Solo entre 1995 y el 2000, 400.000 mujeres dejaron Ucrania hacia Occidente, formando parte del mayor movimiento migratorio fuera de la región del Este europeo desde la II Guerra Mundial
La migración fue la salida para muchas. Solo entre 1995 y el 2000, según las investigaciones de la historiadora Barbara Evans, 400.000 mujeres dejaron Ucrania hacia Occidente, formando parte del mayor movimiento migratorio fuera de la región del Este europeo desde la II Guerra Mundial, hasta ahora, claro. Universitarias urbanas o trabajadoras rurales, mayores y jóvenes, miles emprendieron camino en busca de un destino propio en una de las mayores diásporas de este tiempo. Según el Informe sobre las Migraciones Mundiales de 2020, Ucrania se clasifica como el séptimo país de origen de migrantes del mundo y sus remesas son más del diez por ciento de los ingresos nacionales. Más allá del cliché, lo cierto es que muchas se ocuparon cuidando y limpiando los hogares de Europa central y del sur, construyendo sus propias redes de apoyo mutuo, enfrentando el racismo y clasismo de una Europa que había sido cómplice y vecina pero ahora era patrona y vencedora.
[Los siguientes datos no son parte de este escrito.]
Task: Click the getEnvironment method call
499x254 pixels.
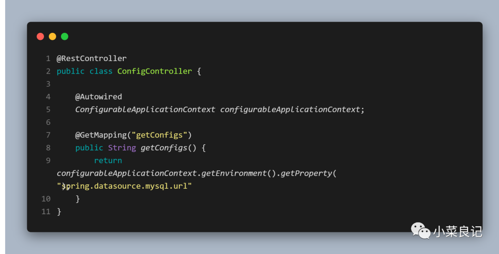Action: (235, 173)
La semana pasada, se filtraba una conversación del gabinete de Gobierno israelí cuando abordaba la acogida de población ucraniana en el país. El ministro del Interior afirmaba que muchas localidades israelíes estaban dispuestas a recibir personas refugiadas, a lo que el ministro de Finanzas, Avigdor Lieberman, respondió con un chascarrillo: “¡Esos solo quieren a las ucranianas!” Por supuesto, nadie le afeó la broma, y unos cuantos le aplaudieron la gracia. Tras la filtración, llegaron, claro, las disculpas.
Sin ir tan lejos, aquí en España, hace apenas un año, se detenía a 22 personas en el marco de la operación “Manager”, que llevaba varios años traficando y tratando con mujeres de Rusia y Ucrania en Marbella. Con la operación cayó también mucha cocaína, varios locales de fiesta y empresarios locales. Nada nuevo desde aquellos locos noventa, cuando le llamábamos “trata de blancas” sin despeinarnos, –haciendo doblemente invisibles a las racializadas– y con los mismos y fraternales compañeros de cama, aunque en el caso español, Rumanía y Bulgaria se lleven la palma.
Hay a quien molesta que en medio de una guerra aparezcan los “what abouts”, todos esos matices, esos grises, esos márgenes y periferias que silencian los misiles y los teletipos. Sin embargo, si no fuera por el whataboutismo, no habría mucho que contar más allá de la escaleta de cuatro grandes cadenas y cabeceras.
Ah, y es tiempo de dejar de llamar Natashas a las Natashas, de callarme yo, también, y de que sean ellas las que puedan contarlo.